Mary Rodgers (January 11, 1931 – June 26, 2014) was an American composer, screenwriter, and author. She wrote the 1972 novel Freaky Friday, which served as the basis of a 1976 film starring Jodie Foster, for which she wrote the screenplay, as well as three other versions. Her best-known musicals were Once Upon a Mattress and The Mad Show, and she contributed songs to Marlo Thomas' successful 1972 children's album Free to Be... You and Me.

Rodgers was born in New York City. She was a daughter of composer Richard Rodgers and his wife, Dorothy Belle (née Feiner). She had a sister, Mrs. Linda Emory. She attended the Brearley School in Manhattan, and majored in music at Wellesley College.

She began writing music at the age of 16 and her professional career began with writing songs for Little Golden Records, which were albums for children with three-minute songs. One of these recordings, "Ali Baba and the 40 Thieves", which was released in 1957, featured performances by Bing Crosby of songs Mary Rodgers wrote with lyricist Sammy Cahn. She also composed music for television, including the jingle for the Prince Spaghetti commercial.

Her first full-length musical, Once Upon a Mattress, which was also her first collaboration with lyricist Marshall Barer (with whom she continued to write songs for nearly a decade), opened Off Broadway in May 1959 and moved to Broadway later in the year. Following the show's initial run of 244 performances, there were a US tour (in 1960), a production in London's West End (also 1960), three televised productions (in 1964, 1972, and 2005), and a Broadway revival (1996). Cast albums were released for the original Broadway production, the original London production, and the Broadway revival. To this day, the show is frequently performed by community and school groups across the United States.

Another significant compositional project for her was The Mad Show, a musical revue based on Mad magazine which opened Off Broadway in January 1966 and ran for a total of 871 performances. An original cast album, produced by Goddard Lieberson, was released on Columbia Masterworks. Although the show also began as a collaboration with Marshall Barer, he quit before the project was completed and the show's remaining songs feature lyrics by Larry Siegel (co-author of the show's book), Steven Vinaver, and Stephen Sondheim, who contributed the lyrics to a parody of "The Girl from Ipanema" called "The Boy From..." under the pseudonym Esteban Ria Nido.

None of her other shows had the same level of success, but she also wrote music for musicals and revues, the first on Broadway being Davy Jones' Locker with Bil Baird's marionettes, which had a two-week run at the Morosco Theatre from March 28 to April 11, 1959. (She also wrote the lyrics.) Others included From A to Z (1960), Hot Spot (1963), Working (1978), and Phyllis Newman's one-woman show The Madwoman of Central Park West (1979). A revue of Rodgers's music titled Hey, Love, conceived and directed by Richard Maltby Jr. ran in June 1993 at Eighty-Eight's in New York City.

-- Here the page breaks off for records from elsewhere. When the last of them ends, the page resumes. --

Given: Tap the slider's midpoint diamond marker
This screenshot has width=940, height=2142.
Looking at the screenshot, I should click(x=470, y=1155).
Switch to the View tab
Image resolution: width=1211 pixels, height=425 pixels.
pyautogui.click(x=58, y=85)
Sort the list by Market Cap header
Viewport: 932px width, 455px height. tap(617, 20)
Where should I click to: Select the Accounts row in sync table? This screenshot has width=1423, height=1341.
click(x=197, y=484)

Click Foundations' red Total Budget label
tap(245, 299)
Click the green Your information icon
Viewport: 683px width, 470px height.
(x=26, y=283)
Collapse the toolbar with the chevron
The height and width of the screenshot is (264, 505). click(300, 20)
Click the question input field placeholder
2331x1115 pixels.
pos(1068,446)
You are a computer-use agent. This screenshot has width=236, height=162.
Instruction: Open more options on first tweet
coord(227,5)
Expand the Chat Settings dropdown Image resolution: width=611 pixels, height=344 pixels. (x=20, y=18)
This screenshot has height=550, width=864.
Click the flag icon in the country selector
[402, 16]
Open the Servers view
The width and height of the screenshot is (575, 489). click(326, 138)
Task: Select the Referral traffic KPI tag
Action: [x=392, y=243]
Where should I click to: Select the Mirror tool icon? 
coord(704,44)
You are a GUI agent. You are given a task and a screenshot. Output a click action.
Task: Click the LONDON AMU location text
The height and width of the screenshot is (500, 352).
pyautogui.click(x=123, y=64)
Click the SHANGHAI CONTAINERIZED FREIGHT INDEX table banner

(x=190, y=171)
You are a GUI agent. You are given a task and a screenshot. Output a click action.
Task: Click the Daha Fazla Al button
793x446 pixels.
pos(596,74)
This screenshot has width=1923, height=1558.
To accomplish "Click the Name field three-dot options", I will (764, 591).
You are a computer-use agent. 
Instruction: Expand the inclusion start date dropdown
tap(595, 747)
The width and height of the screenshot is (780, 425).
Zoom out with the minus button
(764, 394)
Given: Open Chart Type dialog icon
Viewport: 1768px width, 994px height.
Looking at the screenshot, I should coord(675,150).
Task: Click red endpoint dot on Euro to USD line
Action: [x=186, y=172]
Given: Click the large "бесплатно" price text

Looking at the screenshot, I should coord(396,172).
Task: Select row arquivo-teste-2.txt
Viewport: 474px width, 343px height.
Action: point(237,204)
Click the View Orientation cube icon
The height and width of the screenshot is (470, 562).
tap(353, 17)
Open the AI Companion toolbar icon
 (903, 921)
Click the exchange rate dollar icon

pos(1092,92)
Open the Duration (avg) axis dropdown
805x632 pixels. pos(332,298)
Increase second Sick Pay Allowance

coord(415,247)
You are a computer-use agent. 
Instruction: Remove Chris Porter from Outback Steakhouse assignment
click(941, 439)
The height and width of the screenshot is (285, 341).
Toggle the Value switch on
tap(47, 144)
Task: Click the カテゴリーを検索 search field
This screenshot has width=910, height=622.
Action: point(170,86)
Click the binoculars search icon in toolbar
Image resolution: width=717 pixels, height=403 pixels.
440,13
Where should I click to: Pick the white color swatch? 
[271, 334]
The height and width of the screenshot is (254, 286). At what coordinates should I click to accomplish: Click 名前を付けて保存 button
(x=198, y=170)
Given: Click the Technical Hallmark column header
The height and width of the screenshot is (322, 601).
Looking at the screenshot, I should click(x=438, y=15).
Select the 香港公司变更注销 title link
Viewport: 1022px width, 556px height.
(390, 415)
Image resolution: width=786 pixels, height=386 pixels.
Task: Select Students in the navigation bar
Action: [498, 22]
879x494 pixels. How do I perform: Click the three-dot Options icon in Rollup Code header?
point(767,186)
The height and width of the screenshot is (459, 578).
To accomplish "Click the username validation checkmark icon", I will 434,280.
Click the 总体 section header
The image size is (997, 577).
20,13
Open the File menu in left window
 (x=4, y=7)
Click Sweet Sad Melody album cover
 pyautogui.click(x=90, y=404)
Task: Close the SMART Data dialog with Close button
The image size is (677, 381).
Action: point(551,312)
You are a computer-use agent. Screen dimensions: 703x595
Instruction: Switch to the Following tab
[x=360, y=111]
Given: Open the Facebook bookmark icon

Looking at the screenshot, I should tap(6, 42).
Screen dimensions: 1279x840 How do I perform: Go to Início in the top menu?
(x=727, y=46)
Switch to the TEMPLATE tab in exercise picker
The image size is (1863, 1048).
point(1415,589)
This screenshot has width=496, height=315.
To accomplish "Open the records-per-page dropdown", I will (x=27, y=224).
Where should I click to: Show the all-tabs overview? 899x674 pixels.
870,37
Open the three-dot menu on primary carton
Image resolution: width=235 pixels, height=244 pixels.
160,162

She later wrote children's books, most notably the popular Freaky Friday (1972), which was made into a 1976 feature film, for which she wrote the screenplay, and was remade for television in 1995, and again for cinemas in 2003, screenplay by Heather Hach and Leslie Dixon "based on the book by Mary Rodgers", followed by a 2025 sequel, story by Elyse Hollander and Jordan Weiss "based on the book by Mary Rodgers".

One of the inspirations for Freaky Friday was a novel by Thorne Smith called Turnabout. As she was considering a new children's book, following several picture books for young children, she remembered "that when I was fourteen, I'd read and loved a novel called Turnabout, by Thorne Smith. Vicious and hilarious, it was something I thought I could emulate in children's fiction ... for teens."